Regarding AI & actual comprehension: Physics IQ Benchmark

ximossi · December 15, 2025, 10:23am

As the topics of LLMs and “AI” are very prominent around here, I’d like to point to this current study:

“Physics IQ” is a benchmark study by a few researchers from an institute in Sofia, Bulgaria. They formulate a spectrum to analyze the actual comprehension of physics of video generating AI systems. For this they compare a few of those and point out the difference between being able to somehow “predict” and understand physics by watching them (as humans do), and on the other hand just statistically doing something that looks good.

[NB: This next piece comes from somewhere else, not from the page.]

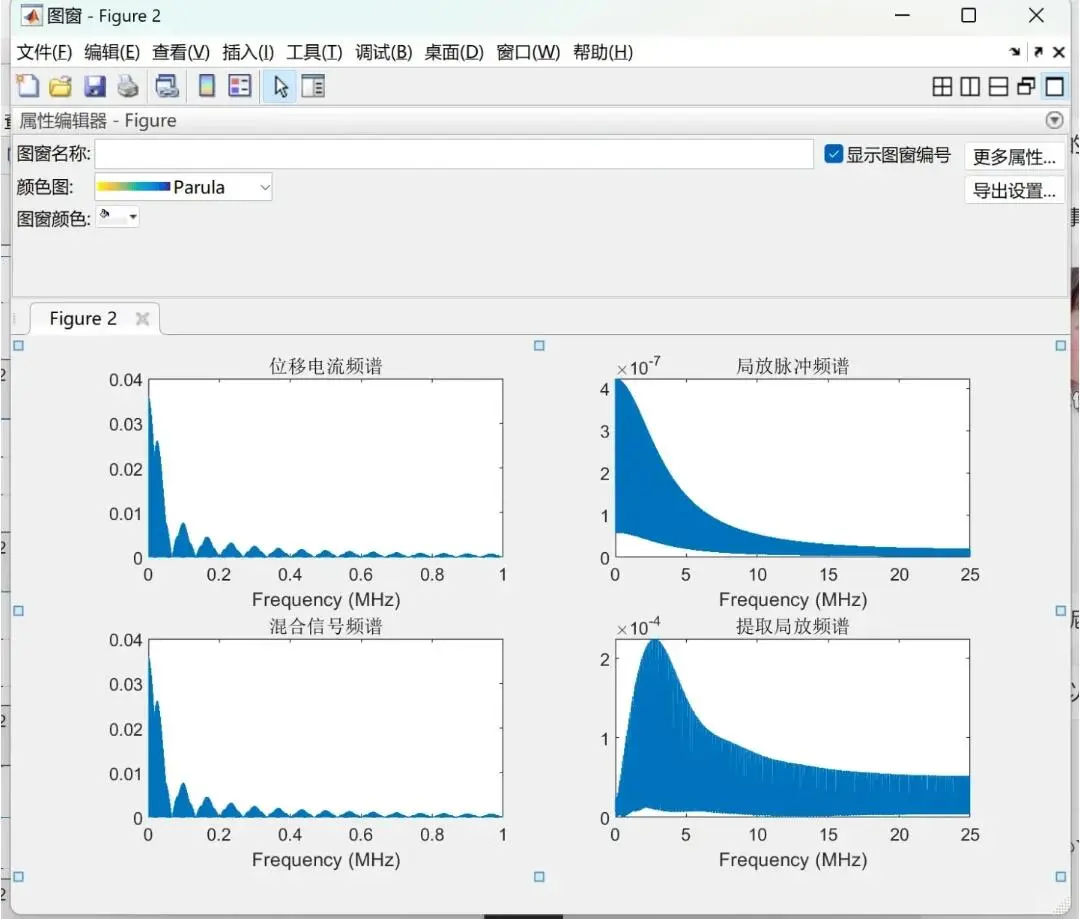Select the arrow selection tool

pyautogui.click(x=280, y=86)
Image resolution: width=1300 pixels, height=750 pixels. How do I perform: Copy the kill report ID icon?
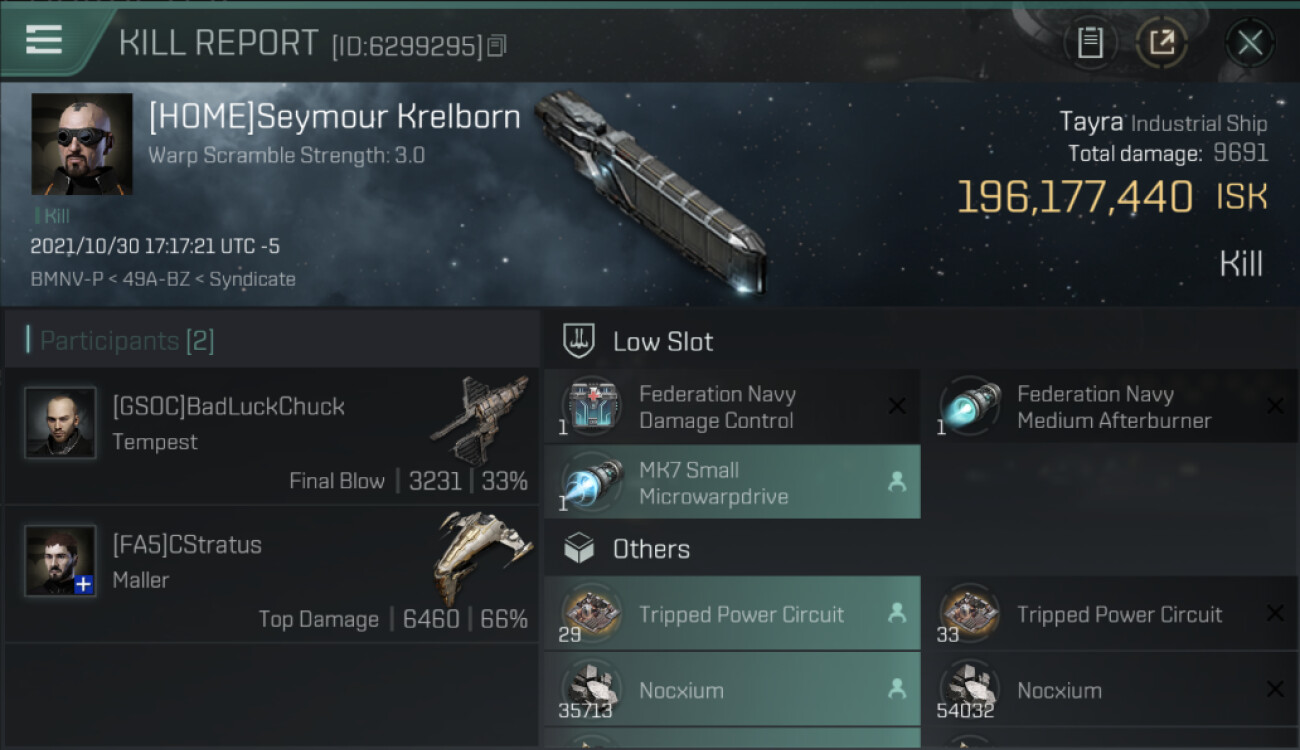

I found it easy to follow and well presented. Of course, this only applies to video generation, but in general this applies to all LLM/AI systems there are right now: still just a statistical model without actual comprehension.

dragonforge-dev · December 16, 2025, 3:43pm

So it was really interesting at first. I listened to the podcast and I’m thinking man these people are really funny and engaging, almost as if the discussion is scripted. It was an AI-generated podcast. The voices were reminiscent of a tech podcast I used to listen to like 20 years ago. But there were a few things missing.

There was no advertising, and I don’t mean like they cut the commercials out. I mean they never mentioned their names, or the name of the podcast. Especially at the very end this was sus. You always want people to know how to find more if you like a podcast.
It was completely scripted with no human foibles you typically hear in a podcast. Podcasters typically have little things they do that are clearly mistakes that get left in on purpose because it helps us connect to the people.
They never mentioned the qualifications of the male voice who sounded like a deep-voiced podcaster, but at the end was “a guest” but then also thanked people for being there.
It had an LLM “Oh yes, I agree with everything you say!” vibe. Especially at the end when they got off-topic and were talking more generally about physics.
The expert level and understanding of the female voice changed over the duration of the podcast - not like they were learning, just all of a sudden they knew more or less. (Again, felt very scripted - specifically by an AI.)

Having said all that, I am very suspicious of this entire thing. I do not think it’s real.

There is a white paper abstract with no attached white paper. A fancy one-page website does not a white paper make.
The “authors” are hyperlinked, and if you look at them, the github pages are SUUUUPER fancy. Almost no one does that with their github profile unless they’re selling something.
The scholar.google.com pages are for unverified people. If they worked for Google they would have better profiles.
The only person who seems real is the last person. Especially since the repo is his.
There are no references for the “podcast”. (Again indicating it was AI generated.)
The “authors” do not match the contributors in the GitHub repo.

My conclusion is that this tool might be real. I’ve never heard of ELLIS, so I do not know if it is real. But I believe that this is one guy who is making this look more “official” than it is to get traction on it. It makes me suspicious about the validity of the work. It also makes me wonder if an agenda is being pushed.

mrcook · December 16, 2025, 7:16pm

That podcast is 100% AI generated voices lol and going through that github page it felt way too sterile for a collaboration project

ximossi · December 17, 2025, 9:11am

Thank you for your chain of thought - I think it is very valuable to be critical nowadays. I do share your critique on the whole podcast thing, maybe even their presentation of the project. I did not listen to the podcast fully (maybe the first minute). I, too, was put off by the voices. I am not to say if they are generated, or just heavily processed (which is also not unusual for amateur recordings nowadays).

Why they call it a podcast is above me: it is not a series or anything, but one 15 minute piece.

All in all: I still appreciate their effort to make their work more accessible - even if it involves use of generative tools. At least they try.

Still, it is real and also valuable. Research is not only finding new things but also establishing standards for to help future research analyze and communicate. This paper does this by introducing metrics for measuring video generation and an evaluation process for it - while also summarizing other existing methods.

You can find the whole paper here: https://arxiv.org/pdf/2501.09038

There is a link right beneath the title

Again: I think you are right in being critical towards.. well, anything

But the paper still seems fine.

ximossi · December 17, 2025, 9:13am

As stated above: I did not listen to the podcast. I now did skim it and it’s horrible. The paper is not, though.

dragonforge-dev · December 17, 2025, 5:23pm

Thanks, totally missed that link.

I will concede the paper seems real. I looked into the site, and it appears to be a Cornell website for non-peer reviewed scholarly articles. So it’s very well-researched forum post IMO.

I am still suspicious of how it was advertised. I honestly wonder if the page itself was an A/B test of some sort on how people will take real content published using a bunch of AI tools.